Understanding vanadium leaching improves prospects for reuse of steel slag

28 Sep 2017 Josephine McSherry 
Diagram of the control of calcium vanadate on aqueous vanadium
See-saw diagram demonstrating the control of calcium vanadate on aqueous vanadium. CC-BY Hobson, AJ et al Environmental Science & Technology 51 7823-7820

World steel production resulted in between 160 and 240 million tonnes of slag in 2016. Now, a UK team has discovered a mechanism for vanadium leaching in basic oxygen furnace (BOF) slag that could make it possible to repurpose more of this byproduct.

The BOF method, used in around two-thirds of steel production, involves blowing oxygen over molten pig iron. Adding limestone or dolomite removes impurities; this step forms slag. Some of the slag can be recycled in a blast furnace or used as aggregate for road surfacing. The rest goes to landfill.

According to Andrew Hobson of the University of Leeds, the findings “will assist in the safe, cost-effective use and/or storage of BOF slag in addition to assessing environmental risks posed by legacy slag heaps”.

Although vanadium can help control diabetes in humans, its toxicity tends to increase with oxidation state. Its highest oxidation state, V(V), which is prevalent in steel slags, may be carcinogenic and harm the immune and nervous systems.

Hobson and colleagues at the University of Leeds, Nottingham Trent University and the University of Hull discovered that vanadium leaching is regulated by the solubility limits of calcium vanadate (Ca3(VO4)2), rather than being redox-controlled as initially thought.

The team identified four phases in the slag. Two – dicalcium silicate and dicalcium aluminoferrite – contained vanadium, whilst the free lime (calcium oxide) and refractory oxide did not.

Scanning electron microscope (SEM) analysis revealed that of the vanadium-bearing phases, only dicalcium silicate reacted during weathering, so must be responsible for releasing vanadium into solution. Microfocus X-ray absorption near-edge spectroscopy (µXANES) spectra showed that all the vanadium in dicalcium silicate is, V(V). Some subsequent incorporation of vanadium took place during calcium silicate hydrate precipitation, which readily occurs at high pH following dicalcium silicate dissolution.

ENTRIES SHOWN:
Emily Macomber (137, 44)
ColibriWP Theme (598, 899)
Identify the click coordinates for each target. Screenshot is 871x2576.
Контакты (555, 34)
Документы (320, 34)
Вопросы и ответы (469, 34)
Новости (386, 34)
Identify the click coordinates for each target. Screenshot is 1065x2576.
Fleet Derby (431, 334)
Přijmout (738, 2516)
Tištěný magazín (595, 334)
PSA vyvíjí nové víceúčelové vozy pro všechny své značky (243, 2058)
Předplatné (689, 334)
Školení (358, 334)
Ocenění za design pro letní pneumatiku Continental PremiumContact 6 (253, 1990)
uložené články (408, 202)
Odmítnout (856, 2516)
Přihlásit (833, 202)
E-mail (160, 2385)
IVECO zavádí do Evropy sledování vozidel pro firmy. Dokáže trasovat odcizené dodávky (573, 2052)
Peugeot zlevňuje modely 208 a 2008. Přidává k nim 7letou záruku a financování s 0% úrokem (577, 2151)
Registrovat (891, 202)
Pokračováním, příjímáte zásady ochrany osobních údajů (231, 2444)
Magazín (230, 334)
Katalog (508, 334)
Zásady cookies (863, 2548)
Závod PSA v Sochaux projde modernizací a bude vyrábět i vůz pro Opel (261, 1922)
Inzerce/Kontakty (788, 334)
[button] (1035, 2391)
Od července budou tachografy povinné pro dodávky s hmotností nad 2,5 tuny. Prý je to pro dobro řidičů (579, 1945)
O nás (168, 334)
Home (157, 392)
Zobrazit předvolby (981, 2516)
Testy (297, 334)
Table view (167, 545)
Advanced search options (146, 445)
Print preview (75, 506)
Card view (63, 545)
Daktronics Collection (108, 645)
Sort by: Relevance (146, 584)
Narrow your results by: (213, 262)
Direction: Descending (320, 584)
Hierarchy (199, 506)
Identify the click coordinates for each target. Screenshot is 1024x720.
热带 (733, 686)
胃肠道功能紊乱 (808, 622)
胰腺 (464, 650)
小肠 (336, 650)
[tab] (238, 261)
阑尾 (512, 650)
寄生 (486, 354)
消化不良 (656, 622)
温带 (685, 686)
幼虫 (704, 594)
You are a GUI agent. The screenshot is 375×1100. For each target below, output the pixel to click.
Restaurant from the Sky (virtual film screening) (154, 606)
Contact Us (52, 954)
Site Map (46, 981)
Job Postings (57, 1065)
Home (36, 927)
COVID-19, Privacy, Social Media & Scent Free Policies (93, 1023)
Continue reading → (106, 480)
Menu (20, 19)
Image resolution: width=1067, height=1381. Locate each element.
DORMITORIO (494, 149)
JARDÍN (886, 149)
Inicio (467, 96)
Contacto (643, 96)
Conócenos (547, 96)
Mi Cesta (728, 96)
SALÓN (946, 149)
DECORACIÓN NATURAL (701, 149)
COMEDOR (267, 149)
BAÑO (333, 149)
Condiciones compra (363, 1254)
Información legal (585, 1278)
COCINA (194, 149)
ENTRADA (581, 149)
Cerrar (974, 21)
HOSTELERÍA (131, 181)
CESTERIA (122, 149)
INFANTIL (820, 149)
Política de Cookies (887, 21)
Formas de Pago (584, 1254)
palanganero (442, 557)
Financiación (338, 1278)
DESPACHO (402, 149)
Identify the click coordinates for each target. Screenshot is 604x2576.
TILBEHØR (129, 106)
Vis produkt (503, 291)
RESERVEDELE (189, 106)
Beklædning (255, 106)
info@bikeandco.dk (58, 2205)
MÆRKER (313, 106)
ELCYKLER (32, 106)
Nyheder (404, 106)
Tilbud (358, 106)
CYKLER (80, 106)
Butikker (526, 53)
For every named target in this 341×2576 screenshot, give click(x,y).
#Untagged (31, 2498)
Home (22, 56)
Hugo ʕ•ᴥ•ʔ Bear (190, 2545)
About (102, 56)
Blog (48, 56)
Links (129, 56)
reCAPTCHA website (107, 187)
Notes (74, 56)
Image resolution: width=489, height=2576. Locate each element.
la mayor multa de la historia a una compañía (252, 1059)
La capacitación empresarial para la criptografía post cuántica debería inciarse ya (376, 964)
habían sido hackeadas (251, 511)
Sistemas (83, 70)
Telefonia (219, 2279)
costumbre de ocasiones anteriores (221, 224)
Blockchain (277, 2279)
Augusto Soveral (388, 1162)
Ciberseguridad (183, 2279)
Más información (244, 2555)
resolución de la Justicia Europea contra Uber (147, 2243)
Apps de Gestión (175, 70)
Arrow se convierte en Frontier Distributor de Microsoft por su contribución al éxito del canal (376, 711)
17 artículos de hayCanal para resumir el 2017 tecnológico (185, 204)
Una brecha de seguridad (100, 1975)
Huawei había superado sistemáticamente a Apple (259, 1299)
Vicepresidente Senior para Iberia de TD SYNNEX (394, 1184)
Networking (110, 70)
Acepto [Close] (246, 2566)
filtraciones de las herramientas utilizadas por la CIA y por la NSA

BRIEF 1:
From the steel slag article, reproduce everything from "The BOF method, used" down to "goes to landfill.", word for word.
BRIEF 2:
Check each statement against the steel slag article and answer yes or no, quoting the words that decide it: (a) The BOF method accounts for about two-thirds of steel production. (b) The free lime found in the slag contained vanadium. (c) The team concluded that vanadium leaching is redox-controlled.
BRIEF 3:
Write the next part of the steel slag article, picking up after its final sentence.
The listing comes from a separate source and is unrelated to the steel slag article.

WRITTEN REPLY 1:
The BOF method, used in around two-thirds of steel production, involves blowing oxygen over molten pig iron. Adding limestone or dolomite removes impurities; this step forms slag. Some of the slag can be recycled in a blast furnace or used as aggregate for road surfacing. The rest goes to landfill.

WRITTEN REPLY 2:
(a) Yes: "used in around two-thirds of steel production."
(b) No: "whilst the free lime (calcium oxide) and refractory oxide did not."
(c) No: "rather than being redox-controlled as initially thought."

WRITTEN REPLY 3:
Hobson and colleagues noticed an altered region depleted in calcium and silicon at the surface of the slag. When isolated from air, the layer formed was thicker, and the aqueous vanadium concentration lower. The team reckons that such a layer has an “armouring effect on slag” by reducing further dissolution.

What’s more, under aerated conditions calcium reacts with carbon dioxide to form calcium carbonate, which provides a sink for aqueous calcium. The inverse relationship imposed by calcium vanadate (Ca3(VO4)2) solubility limits means that when calcium is removed from solution, higher concentrations of vanadium can leach out.

In real-world applications, aerated conditions prevail. Natural rainfall is often used to leach free lime from slag and so maximize potential for reuse. The team suspects that in real slag heaps the high concentrations of vanadium predicted would not be seen because the dicalcium silicate phases containing vanadium become progressively depleted, not to mention that there are kinetic limitations on vanadium release due to the altered region at the surface of the slag.